(Problem)
Extend the CIFAR10 transfer learning notebook below, continuing from its last statement.

(Text shown)

++++++

# Transfer Learning CIFAR10

* Train a simple convnet on the CIFAR dataset the first 5 output classes [0..4].
* Freeze convolutional layers and fine-tune dense layers for the last 5 ouput classes [5..9].


### 1. Import CIFAR10 data and create 2 datasets with one dataset having classes from 0 to 4 and other having classes from 5 to 9 

In [1]:
import tensorflow as tf
import numpy as np
from tensorflow.keras.models import Sequential
from tensorflow.keras.layers import Dense, Dropout, Activation, Flatten, BatchNormalization
from tensorflow.keras.layers import Conv2D, MaxPooling2D
from tensorflow.keras.preprocessing.image import ImageDataGenerator

In [2]:
tf.__version__

'2.0.0'

In [3]:
(trainX, trainY),(testX, testY) = tf.keras.datasets.cifar10.load_data()

In [4]:
trainX.shape, trainY.shape, testX.shape, testY.shape

((50000, 32, 32, 3), (50000, 1), (10000, 32, 32, 3), (10000, 1))

### First concatinating the X and y arrays

In [5]:
X = np.concatenate([trainX, testX], 0)
y = np.concatenate([trainY, testY], 0)

### Check the shape of X and y after concatenation

In [6]:
X.shape, y.shape

((60000, 32, 32, 3), (60000, 1))

### Create a filter to get the indices of target values < 5 and >= 5

In [7]:
train_filter = np.where(y < 5)
test_filter = np.where(y >= 5)

### Get the train, test values based on above filter

In [8]:
trainX, trainY = X[train_filter[0]], y[train_filter]
testX, testY = X[test_filter[0]], y[test_filter]

### Check the shape of X and y after applying filter

In [9]:
trainX.shape, trainY.shape, testX.shape, testY.shape

((30000, 32, 32, 3), (30000,), (30000, 32, 32, 3), (30000,))

### 2. Use One-hot encoding to divide y_train and y_test into required no of output classes

In [10]:
#Convert labels to one hot encoding
trainY = tf.keras.utils.to_categorical(trainY, num_classes=10)
testY = tf.keras.utils.to_categorical(testY, num_classes=10)

### 3. Build a sequential neural network model which can classify the classes 0 to 4 of CIFAR10 dataset with at least 80% accuracy on test data

In [11]:
#Clear out tensorflow memory
tf.keras.backend.clear_session()

#Initialize Sequential model
model = tf.keras.models.Sequential()

#Reshape data from 2D to 1D
model.add(tf.keras.layers.Reshape((32,32,3),input_shape=(32,32,3)))

++++++

(Material)
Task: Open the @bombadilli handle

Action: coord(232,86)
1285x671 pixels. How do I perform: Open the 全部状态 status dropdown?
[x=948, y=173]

++++++

(Written answer)
#Normalize the data
model.add(tf.keras.layers.BatchNormalization())

#Add first convolutional layer
model.add(tf.keras.layers.Conv2D(32, kernel_size=(3,3), activation='relu'))

#Add second convolutional layer
model.add(tf.keras.layers.Conv2D(64, kernel_size=(3,3), activation='relu'))

#Add MaxPooling layer
model.add(tf.keras.layers.MaxPool2D(pool_size=(2,2)))

#Flatten the output
model.add(tf.keras.layers.Flatten())

#Add another dropout layer
model.add(tf.keras.layers.Dropout(0.25))

#Output layer
model.add(tf.keras.layers.Dense(10, activation='softmax'))

In [12]:
model.compile(optimizer='adam', loss='categorical_crossentropy', metrics=['accuracy'])

In [13]:
model.summary()

Model: "sequential"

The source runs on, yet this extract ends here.